Eh, I don't think you need to get that extreme.

A combination of careful use of a given high-level-language with expert awareness of compiler behavior, and the presence of tests that detect some of the nasty timing behaviors that get compiled in via static analysis of compiler IR or assembly on selected platforms will get you pretty far--not guaranteed perfect like handwritten asm would, but far enough that the advantages of not needing maintainers to be fluent in assembly past the point of maintaining those tests might outweigh the drawbacks.

3 comments

zbentley

Reply
pizlonator  16 days ago

Validating that your compiler didn’t introduce a timing side channel into a crypto algo is harder than validating that the crypto algo has no memory safety bugs.

I think this is true for crypto algos because they have low cyclomatic complexity and you’re going to think deeply about its behavior anyway as part of cryptanalysis, benchmarking, and other testing

  • zbentley  15 days ago

    > Validating that your compiler didn’t introduce a timing side channel into a crypto algo is harder than validating that the crypto algo has no memory safety bugs.

    Genuine question from a novice in this area: assuming that your critical crypto operations are, at the assembly level, in identifiable labeled blocks, why is this hard?

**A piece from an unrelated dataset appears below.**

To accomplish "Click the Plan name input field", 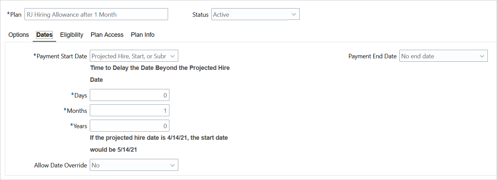I will tap(96, 14).
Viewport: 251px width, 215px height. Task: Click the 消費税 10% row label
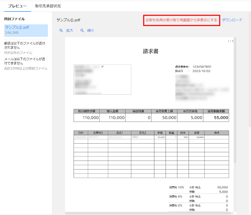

    My understanding of timing attacks is that most of them derive from code that uses a looping construct such that performance is O(length(data)), and that most mitigations involve either replacing loops with constant-time instructions, or padding loops out to be fixed-iteration-count (in which case, they can/should hopefully be unrolled).

    If that's true, wouldn't it be easy to identify whether a specific, user-selected critical section of compiled/assembly-output code was vulnerable to a side channel by checking it for nonterminal jumps (or generating a very simple/shallow-depth CFG and checking for cycles)?

    Even if that's possible, I know it's definitely not sufficient for timing attack protection (awareness of specific instructions' performance and instructions whose performance are affected by other code are just a few examples of where this breaks down); I'm just wondering if it's a means of checking some timing-attack low hanging fruit in an easy way at compile time or (assuming simple disassembly is possible and critical sections can still be identified from machine code) startup time.

    I very much do not want to sound like I'm proposing a solution from first principles here; I'm a total novice and this is a very deep area. I'm quite certain the answer is somewhere on the spectrum between "this doesn't work for $reasons" and "this is already well-known and practiced in sanitizer passes/serious cryptography libs". I'm just curious about the approach.

    • pizlonator  15 days ago

      > assuming that your critical crypto operations are, at the assembly level, in identifiable labeled blocks, why is this hard?

      The compiler won't do you that kind of favor. The crypto code will be smeared in with other junk, reordered according to the compiler's inscrutable whims.

      Worse, exactly what kind of nonsense the compiler will do to your algo will depend on compiler version, ABI, OS, and countless spooky-action-at-a-distance properties of your larger project. Like, you could breathe on a non-crypto part of your code, and for complex reasons the compiler now emits different instructions for your crypto. This means that you'll have to revalidate what the compiler output every time you make any change to your code, even if that change doesn't affect the crypto kernels themselves.

      > My understanding of timing attacks is that most of them derive from code that uses a looping construct such that performance is O(length(data))

      That's not the big risk. The risk is that the compiler does one of the following:

      - Introduces a branch on secret data for the purpose of speculation. There's nothing stopping a compiler from doing this. There are many optimizations in LLVM today that will do this (or not) based on heuristics. The moment this happens, you get a timing leak. Note that the branch isn't for a loop - it's the compiler saying "if this value is like this then I can short-circuit the calculation somehow"

      - Turns math into a lookup table. This is less common, but again, there's nothing stopping the compiler from doing it. Again, that's a timing leak.

      > If that's true, wouldn't it be easy to identify whether a specific, user-selected critical section of compiled/assembly-output code was vulnerable to a side channel by checking it for nonterminal jumps (or generating a very simple/shallow-depth CFG and checking for cycles)?

      Theoretically, but first you'd have to decompile the assembly to work out which parts of it are even part of the crypto.

      Here's a good way to think about it: writing assembly by hand is way easier than analyzing the assembly generated by a compiler. And, if you write it by hand, you only have to validate it if you make changes to that assembly, not anytime you breathed on the compiler or its inputs.